Monday, March 3, 2014

Updated Millionaire plan March 2014

This is my first update after starting my $625 per month retirement savings.  We did very well this month, with a bit of help from the market.  We now are at $17834.  Our next goal is $21,000 which includes all of our expenses for six months plus COBRA.  We are still $3,166 short but are getting close very quickly.  If the market cooperates with us we will be there in about five to six months, well within our goal of having six months by the end of 2014.  
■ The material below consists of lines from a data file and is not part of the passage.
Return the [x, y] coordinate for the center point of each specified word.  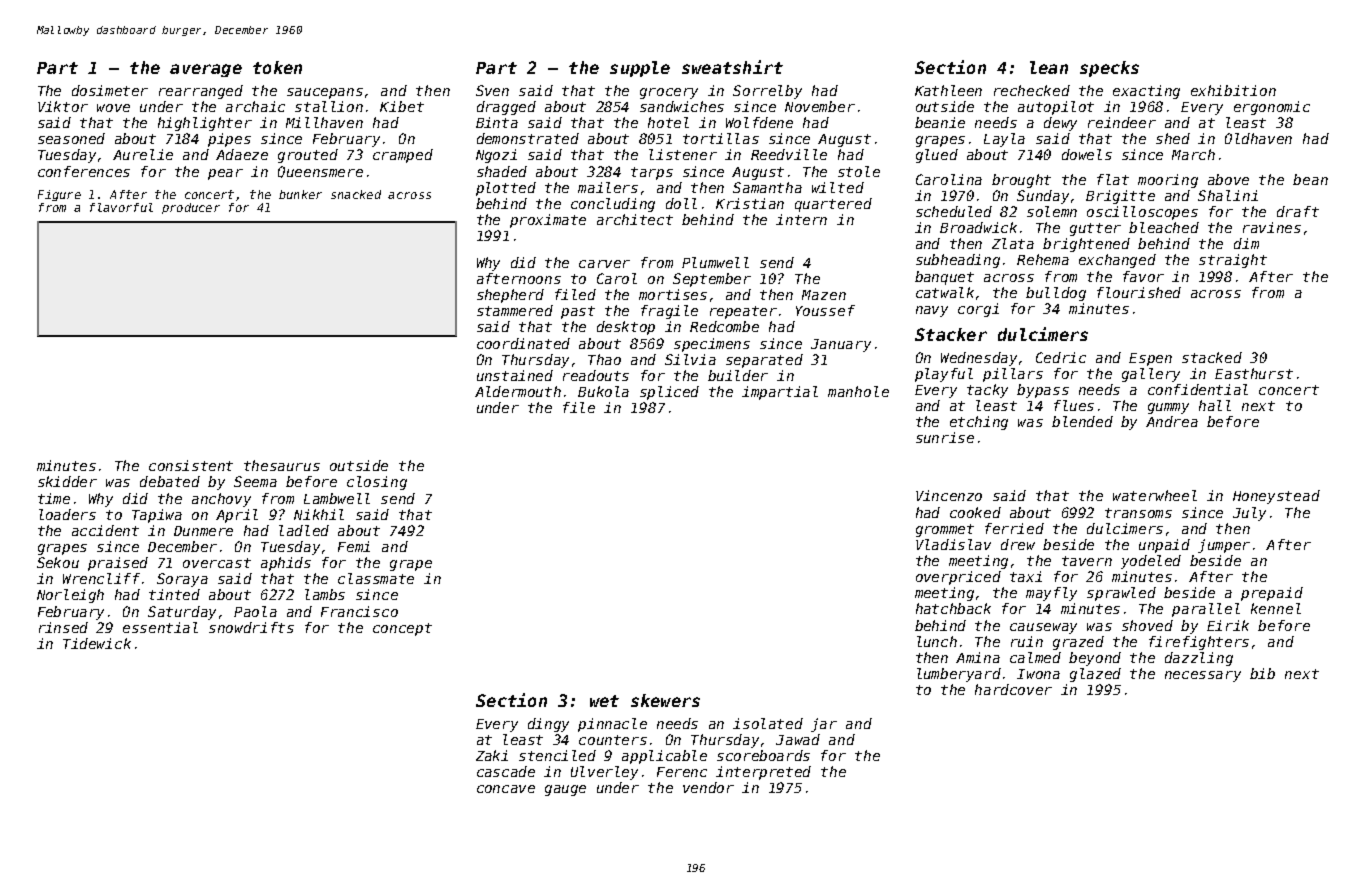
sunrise [945, 437]
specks [1109, 69]
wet [604, 701]
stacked [1212, 357]
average [206, 70]
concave [506, 789]
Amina [978, 657]
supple [640, 69]
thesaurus [282, 465]
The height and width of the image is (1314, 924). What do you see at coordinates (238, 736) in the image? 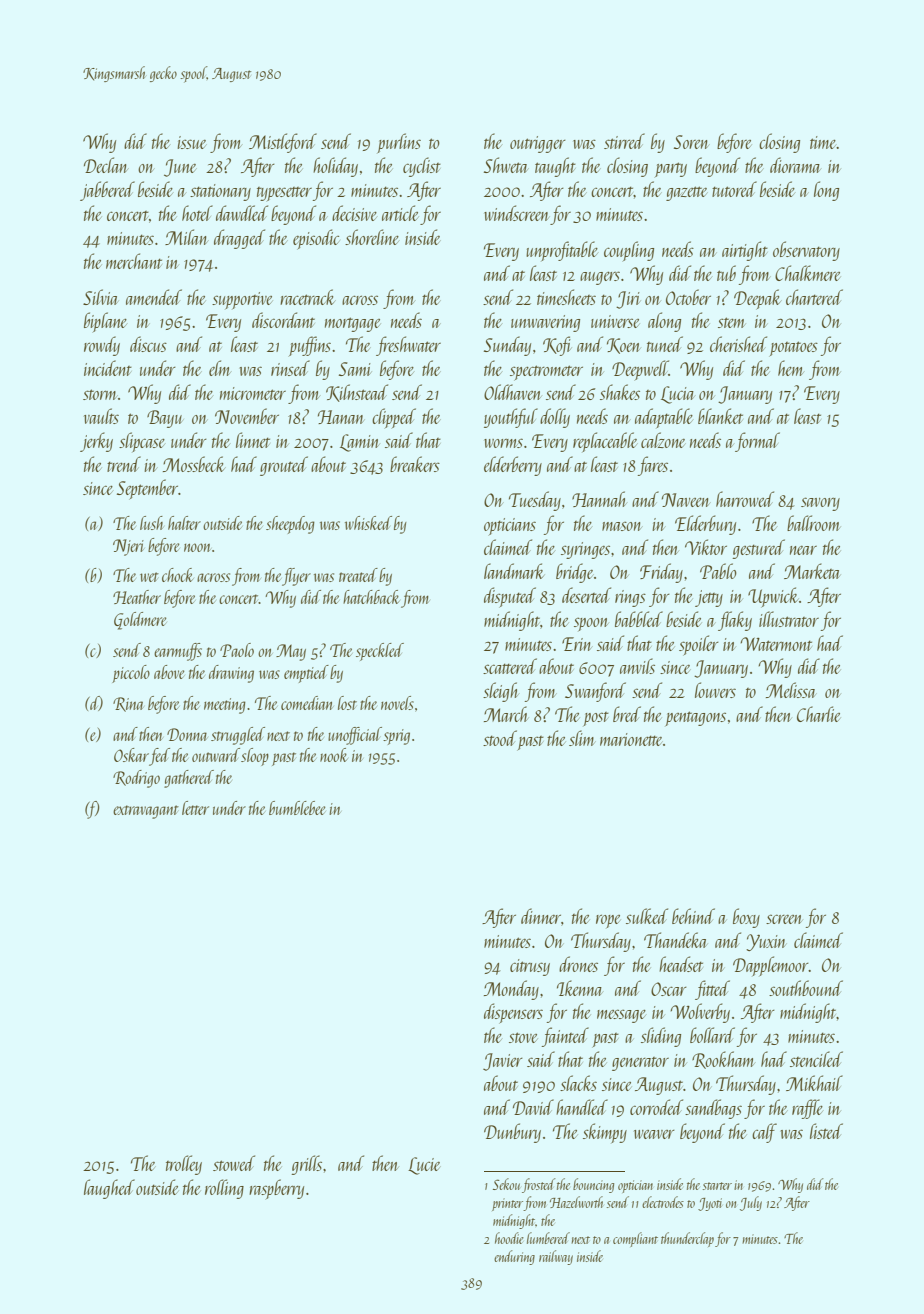
I see `struggled` at bounding box center [238, 736].
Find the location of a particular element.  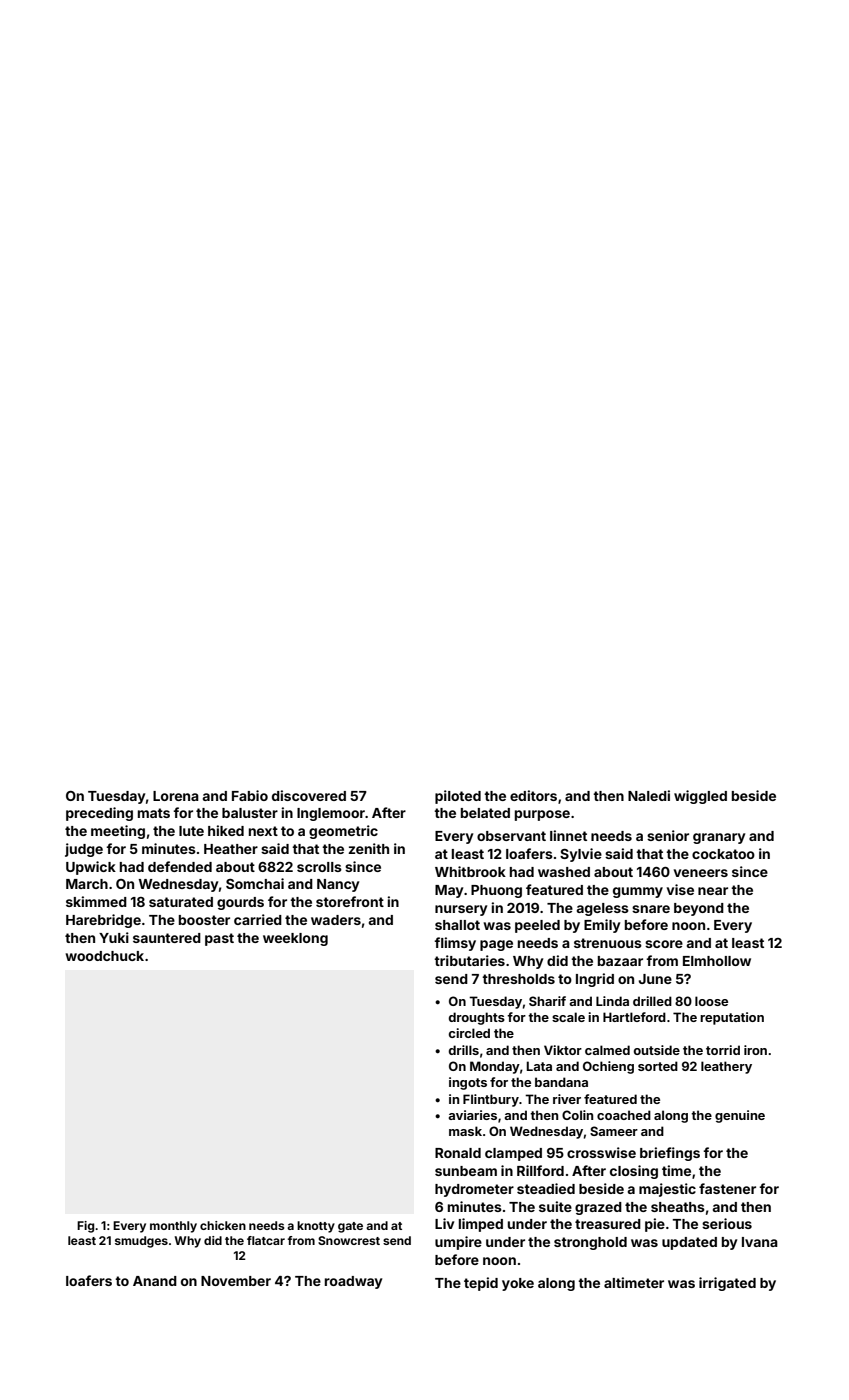

crosswise is located at coordinates (601, 1152).
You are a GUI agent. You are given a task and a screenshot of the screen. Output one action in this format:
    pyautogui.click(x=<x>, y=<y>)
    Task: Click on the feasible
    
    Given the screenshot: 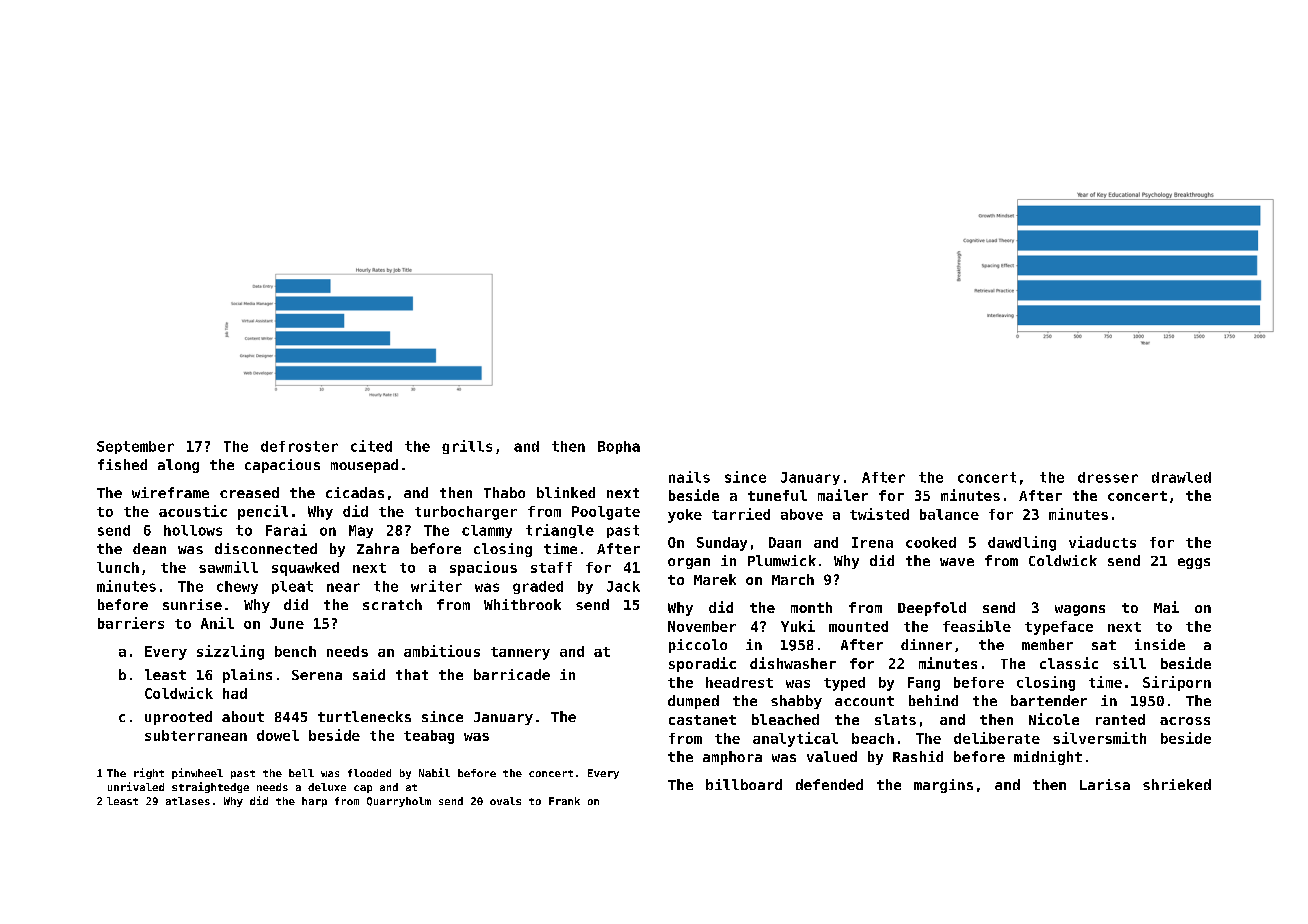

Our goal after $21,000 is $25,000, the amount of my gross income, as well as the amount we need to stop using target date funds, and diversify on our own.  That will lower our investment costs, increasing the money we keep to invest.  If the market does not crash, it looks like we may be able to get up to that goal in eleven to twelve month (March 2015).  But who knows, maybe the market will help us more, and we will beat both of these goals in 2014.

But, right now we are not looking for extra money to up our retirement savings.  I am happy with 15% while I focus on other money goals, like building up an emergency fund.  Within this year my husband graduates with his PhD.  That means our very secure income, won’t be as secure.  Once you graduate, be ready for turbulence.  That is why I am saving a bare minimum for retirement and focusing on here and now.  We are building an emergency fund and paying off debt.  Once those are done, we will start pushing up our retirement savings again.